START DATA SECTION
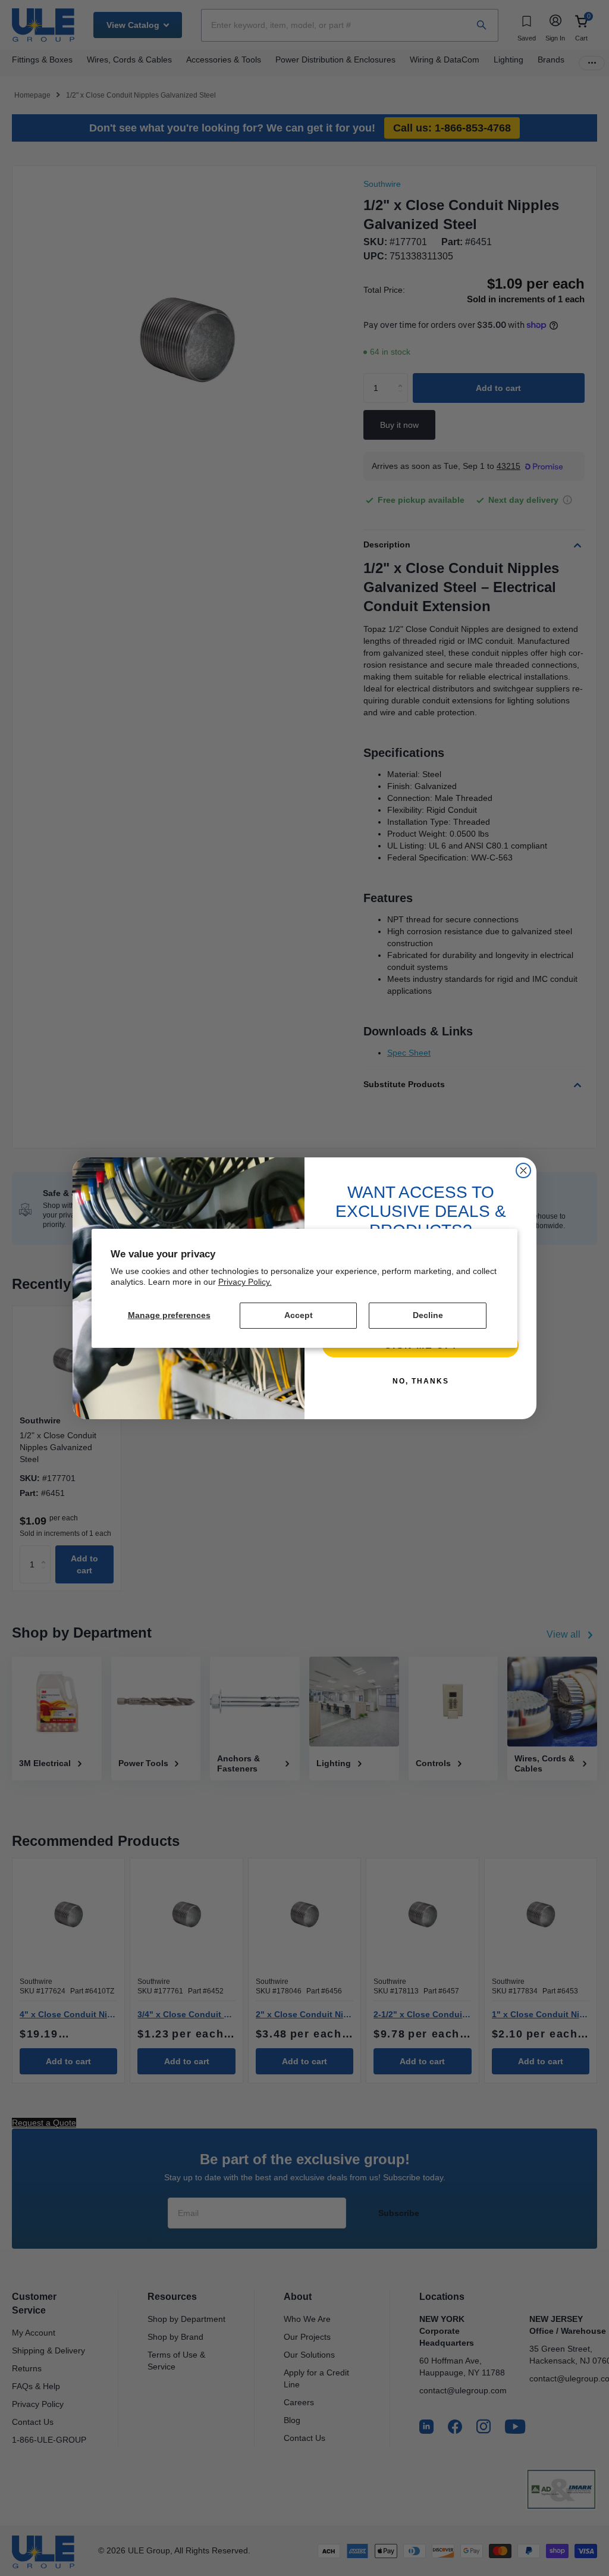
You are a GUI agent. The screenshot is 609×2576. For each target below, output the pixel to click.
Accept (298, 1315)
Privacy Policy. (245, 1282)
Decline (428, 1315)
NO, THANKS (421, 1381)
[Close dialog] (523, 1170)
END DATA SECTION
Give every line of the data above again as it stands; the pictures stay out.

You are a GUI agent. The screenshot is 609×2576. For each target below, output the pixel to click.
Accept (298, 1315)
Privacy Policy. (245, 1282)
Decline (428, 1315)
NO, THANKS (421, 1381)
[Close dialog] (523, 1170)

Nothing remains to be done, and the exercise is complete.